━━━ PROVIDED DATA ━━━

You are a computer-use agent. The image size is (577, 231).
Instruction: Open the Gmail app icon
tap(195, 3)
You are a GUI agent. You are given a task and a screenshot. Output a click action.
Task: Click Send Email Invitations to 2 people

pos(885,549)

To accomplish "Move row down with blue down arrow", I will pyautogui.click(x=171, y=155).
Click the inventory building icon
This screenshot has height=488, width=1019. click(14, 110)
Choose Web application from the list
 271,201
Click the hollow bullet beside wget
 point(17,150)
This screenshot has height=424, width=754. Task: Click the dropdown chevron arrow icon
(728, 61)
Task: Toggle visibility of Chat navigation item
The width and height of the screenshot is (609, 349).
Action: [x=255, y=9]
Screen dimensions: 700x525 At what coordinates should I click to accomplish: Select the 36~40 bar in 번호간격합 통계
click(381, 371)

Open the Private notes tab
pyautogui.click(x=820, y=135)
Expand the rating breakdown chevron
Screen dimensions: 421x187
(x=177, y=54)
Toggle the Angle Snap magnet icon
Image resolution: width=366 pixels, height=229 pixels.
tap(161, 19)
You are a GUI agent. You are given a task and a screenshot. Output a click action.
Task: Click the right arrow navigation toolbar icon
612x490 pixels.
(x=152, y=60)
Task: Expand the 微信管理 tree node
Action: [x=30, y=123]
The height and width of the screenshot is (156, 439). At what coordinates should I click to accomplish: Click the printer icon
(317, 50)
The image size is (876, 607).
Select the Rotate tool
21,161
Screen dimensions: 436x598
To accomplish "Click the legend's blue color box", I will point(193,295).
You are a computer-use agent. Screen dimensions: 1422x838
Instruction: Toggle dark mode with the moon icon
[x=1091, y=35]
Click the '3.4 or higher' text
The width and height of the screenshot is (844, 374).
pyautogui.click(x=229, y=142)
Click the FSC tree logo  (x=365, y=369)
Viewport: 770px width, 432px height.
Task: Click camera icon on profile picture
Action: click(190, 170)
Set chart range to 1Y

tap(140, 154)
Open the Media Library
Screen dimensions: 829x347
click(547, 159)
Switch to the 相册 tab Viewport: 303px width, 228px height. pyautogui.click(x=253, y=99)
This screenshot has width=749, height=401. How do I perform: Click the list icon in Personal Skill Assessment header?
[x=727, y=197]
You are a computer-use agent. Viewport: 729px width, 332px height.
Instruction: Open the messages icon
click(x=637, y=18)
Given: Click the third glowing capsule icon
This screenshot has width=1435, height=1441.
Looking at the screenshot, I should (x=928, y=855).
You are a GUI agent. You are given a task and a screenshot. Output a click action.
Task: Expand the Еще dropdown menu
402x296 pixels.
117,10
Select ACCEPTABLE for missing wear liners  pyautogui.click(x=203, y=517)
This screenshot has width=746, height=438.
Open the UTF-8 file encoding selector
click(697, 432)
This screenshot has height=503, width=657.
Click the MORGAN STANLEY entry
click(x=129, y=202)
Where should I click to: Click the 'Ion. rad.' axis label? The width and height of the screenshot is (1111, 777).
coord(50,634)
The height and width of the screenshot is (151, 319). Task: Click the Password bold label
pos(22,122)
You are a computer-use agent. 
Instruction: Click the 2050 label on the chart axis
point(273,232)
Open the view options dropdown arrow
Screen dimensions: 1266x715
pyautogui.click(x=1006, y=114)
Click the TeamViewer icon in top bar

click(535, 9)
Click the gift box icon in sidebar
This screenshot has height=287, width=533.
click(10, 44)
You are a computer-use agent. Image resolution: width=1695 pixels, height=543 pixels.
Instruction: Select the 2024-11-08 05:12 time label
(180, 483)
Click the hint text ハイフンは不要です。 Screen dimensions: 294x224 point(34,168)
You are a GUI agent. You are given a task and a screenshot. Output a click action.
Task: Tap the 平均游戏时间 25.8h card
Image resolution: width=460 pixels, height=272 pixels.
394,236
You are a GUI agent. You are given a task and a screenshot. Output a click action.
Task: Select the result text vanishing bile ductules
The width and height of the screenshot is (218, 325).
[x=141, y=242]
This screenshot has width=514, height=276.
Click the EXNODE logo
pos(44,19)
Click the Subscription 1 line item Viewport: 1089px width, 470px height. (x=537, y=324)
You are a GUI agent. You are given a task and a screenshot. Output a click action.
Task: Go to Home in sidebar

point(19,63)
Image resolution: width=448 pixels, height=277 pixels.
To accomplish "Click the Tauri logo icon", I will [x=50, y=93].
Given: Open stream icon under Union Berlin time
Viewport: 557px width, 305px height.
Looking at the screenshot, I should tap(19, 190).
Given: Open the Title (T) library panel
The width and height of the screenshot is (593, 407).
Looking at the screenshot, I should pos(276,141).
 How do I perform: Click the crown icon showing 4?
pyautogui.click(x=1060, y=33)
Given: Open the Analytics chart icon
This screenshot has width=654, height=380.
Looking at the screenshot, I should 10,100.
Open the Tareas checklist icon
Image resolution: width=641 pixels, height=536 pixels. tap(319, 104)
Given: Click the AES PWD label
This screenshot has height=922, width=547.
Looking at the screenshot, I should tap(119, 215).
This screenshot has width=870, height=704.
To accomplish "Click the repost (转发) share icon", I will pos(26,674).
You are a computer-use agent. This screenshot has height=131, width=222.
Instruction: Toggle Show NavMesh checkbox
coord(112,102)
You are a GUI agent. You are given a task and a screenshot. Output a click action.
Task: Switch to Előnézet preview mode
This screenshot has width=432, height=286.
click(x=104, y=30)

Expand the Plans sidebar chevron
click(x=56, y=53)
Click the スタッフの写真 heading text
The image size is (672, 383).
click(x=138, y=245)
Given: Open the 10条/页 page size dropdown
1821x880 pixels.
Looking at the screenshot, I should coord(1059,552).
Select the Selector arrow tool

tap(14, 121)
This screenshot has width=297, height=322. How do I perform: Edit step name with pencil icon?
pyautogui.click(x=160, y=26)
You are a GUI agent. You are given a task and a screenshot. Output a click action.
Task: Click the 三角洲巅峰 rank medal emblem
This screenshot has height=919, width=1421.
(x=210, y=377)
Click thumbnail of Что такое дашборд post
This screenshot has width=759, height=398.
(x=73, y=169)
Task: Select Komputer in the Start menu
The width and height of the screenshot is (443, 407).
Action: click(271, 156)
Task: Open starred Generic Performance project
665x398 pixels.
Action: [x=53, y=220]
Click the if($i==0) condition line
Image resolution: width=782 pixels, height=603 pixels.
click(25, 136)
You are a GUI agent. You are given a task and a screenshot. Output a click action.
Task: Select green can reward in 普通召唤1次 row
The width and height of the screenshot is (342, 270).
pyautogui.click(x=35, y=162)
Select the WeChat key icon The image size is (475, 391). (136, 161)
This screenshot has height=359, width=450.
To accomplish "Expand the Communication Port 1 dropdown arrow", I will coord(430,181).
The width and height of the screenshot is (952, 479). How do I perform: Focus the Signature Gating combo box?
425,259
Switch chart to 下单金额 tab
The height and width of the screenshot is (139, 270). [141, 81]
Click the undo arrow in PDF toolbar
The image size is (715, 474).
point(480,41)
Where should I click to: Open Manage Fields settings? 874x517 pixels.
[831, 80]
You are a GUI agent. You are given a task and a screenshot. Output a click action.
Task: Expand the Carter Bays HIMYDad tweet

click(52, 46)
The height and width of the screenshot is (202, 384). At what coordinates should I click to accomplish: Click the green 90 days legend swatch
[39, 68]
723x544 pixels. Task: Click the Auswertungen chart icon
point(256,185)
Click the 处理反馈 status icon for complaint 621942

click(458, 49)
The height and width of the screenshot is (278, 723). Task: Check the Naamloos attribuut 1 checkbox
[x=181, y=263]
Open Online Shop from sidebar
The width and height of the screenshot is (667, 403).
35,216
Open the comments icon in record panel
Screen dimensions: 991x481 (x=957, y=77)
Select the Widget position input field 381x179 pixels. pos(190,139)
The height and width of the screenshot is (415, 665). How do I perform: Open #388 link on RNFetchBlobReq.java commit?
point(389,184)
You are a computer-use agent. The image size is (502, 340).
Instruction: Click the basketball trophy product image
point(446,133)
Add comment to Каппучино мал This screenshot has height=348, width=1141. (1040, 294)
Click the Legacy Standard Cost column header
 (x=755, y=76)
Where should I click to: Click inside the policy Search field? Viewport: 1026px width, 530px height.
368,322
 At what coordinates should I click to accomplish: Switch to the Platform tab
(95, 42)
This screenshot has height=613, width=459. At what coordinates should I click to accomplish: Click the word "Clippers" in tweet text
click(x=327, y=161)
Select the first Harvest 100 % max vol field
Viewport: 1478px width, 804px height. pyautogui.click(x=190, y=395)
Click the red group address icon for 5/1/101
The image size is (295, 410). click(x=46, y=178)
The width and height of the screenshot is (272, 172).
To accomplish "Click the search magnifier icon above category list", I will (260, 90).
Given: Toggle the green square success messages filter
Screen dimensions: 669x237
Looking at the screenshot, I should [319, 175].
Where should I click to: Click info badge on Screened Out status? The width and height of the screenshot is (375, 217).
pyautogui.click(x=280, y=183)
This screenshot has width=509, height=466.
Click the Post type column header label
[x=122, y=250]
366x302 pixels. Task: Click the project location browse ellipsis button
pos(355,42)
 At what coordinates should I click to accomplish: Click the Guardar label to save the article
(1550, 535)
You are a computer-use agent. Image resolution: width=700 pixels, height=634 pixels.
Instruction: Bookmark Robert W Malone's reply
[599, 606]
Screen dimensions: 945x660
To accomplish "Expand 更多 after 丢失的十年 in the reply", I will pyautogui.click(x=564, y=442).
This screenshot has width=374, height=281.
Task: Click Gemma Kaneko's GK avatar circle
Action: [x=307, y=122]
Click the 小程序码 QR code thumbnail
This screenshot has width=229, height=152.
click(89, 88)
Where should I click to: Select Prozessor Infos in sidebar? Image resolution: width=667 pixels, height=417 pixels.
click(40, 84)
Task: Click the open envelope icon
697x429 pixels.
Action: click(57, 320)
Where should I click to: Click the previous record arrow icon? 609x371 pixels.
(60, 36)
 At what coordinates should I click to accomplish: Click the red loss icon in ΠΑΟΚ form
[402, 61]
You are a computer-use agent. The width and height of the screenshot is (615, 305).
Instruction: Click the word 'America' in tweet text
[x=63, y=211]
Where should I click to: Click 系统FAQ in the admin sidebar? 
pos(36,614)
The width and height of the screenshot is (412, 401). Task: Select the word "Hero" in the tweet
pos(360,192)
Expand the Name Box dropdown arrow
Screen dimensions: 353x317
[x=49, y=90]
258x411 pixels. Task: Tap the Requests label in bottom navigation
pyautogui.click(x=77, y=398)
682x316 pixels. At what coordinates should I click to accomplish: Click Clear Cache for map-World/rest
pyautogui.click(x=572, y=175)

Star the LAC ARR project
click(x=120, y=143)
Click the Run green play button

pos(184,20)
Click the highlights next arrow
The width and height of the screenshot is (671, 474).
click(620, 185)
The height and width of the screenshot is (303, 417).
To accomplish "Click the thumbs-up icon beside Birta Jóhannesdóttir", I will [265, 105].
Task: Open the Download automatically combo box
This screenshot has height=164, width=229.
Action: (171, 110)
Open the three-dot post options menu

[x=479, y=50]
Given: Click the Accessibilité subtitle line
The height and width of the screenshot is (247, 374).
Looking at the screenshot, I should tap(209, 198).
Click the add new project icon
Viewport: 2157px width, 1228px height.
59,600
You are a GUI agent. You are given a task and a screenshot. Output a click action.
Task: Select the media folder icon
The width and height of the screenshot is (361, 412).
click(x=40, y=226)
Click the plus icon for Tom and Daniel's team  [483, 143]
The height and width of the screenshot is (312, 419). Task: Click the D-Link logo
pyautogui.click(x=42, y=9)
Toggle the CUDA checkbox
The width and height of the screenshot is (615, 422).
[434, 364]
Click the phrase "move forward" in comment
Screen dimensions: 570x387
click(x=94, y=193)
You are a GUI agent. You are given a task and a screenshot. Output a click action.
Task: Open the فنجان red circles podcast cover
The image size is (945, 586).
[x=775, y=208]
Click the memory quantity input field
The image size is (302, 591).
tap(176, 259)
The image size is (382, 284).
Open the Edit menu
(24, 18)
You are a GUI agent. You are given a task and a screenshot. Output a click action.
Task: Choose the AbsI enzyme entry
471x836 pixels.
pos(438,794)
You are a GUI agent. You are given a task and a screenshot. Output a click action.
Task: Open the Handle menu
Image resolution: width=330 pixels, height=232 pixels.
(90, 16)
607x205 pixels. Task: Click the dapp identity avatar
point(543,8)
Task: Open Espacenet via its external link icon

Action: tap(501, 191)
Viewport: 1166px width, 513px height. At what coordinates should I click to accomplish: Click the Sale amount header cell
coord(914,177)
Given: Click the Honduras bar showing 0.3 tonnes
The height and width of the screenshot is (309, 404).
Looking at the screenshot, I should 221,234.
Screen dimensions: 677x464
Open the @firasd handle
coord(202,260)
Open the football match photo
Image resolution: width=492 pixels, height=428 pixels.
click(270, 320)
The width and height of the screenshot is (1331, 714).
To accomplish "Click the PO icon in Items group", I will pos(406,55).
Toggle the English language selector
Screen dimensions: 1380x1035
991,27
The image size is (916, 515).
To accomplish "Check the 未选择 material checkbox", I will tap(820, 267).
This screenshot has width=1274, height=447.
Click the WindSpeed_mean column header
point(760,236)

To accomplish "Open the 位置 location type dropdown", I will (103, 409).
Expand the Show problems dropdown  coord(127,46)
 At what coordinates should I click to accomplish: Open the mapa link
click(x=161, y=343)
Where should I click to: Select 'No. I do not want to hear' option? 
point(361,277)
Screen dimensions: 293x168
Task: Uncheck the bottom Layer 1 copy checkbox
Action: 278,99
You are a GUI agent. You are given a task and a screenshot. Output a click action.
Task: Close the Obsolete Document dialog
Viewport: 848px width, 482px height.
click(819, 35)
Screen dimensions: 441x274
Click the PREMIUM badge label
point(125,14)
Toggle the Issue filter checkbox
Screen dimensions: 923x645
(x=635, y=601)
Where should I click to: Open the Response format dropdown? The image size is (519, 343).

━━━

EXERCISE AIM:
Your answer should be the lines above that contain the word "filter", copied out.

EXPECTED ANSWER:
Given: Toggle the green square success messages filter
Toggle the Issue filter checkbox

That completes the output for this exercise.